▶ **EXERCISE DIRECTIONS**
Locate every line in the records that contains the word "accomplish", and copy each one.

+++

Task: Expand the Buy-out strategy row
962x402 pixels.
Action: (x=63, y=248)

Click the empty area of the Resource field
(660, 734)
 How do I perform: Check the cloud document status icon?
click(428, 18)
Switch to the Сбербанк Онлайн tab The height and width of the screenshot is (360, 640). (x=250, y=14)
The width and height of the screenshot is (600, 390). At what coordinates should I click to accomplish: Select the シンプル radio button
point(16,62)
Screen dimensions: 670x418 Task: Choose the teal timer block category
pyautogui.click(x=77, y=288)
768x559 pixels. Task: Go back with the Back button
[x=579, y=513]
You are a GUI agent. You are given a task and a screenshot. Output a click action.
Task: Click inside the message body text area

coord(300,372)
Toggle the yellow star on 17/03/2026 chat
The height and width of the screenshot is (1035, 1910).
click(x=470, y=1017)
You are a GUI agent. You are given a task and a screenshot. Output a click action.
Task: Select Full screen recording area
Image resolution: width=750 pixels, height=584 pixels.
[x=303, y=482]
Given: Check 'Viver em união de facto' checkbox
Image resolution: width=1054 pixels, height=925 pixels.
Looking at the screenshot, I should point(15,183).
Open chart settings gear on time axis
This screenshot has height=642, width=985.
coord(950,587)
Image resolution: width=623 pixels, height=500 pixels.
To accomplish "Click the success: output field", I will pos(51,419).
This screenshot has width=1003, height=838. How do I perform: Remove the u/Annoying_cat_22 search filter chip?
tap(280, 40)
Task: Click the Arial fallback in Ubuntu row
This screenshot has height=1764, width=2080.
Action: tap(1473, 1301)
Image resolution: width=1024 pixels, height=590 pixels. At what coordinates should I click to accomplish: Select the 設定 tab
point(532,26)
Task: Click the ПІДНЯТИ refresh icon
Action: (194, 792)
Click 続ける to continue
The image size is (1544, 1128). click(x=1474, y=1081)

+++

▶ **OUTPUT OF THE TASK**
The width and height of the screenshot is (600, 390). At what coordinates should I click to accomplish: Select the シンプル radio button
To accomplish "Click the success: output field", I will pos(51,419).
Image resolution: width=1024 pixels, height=590 pixels. At what coordinates should I click to accomplish: Select the 設定 tab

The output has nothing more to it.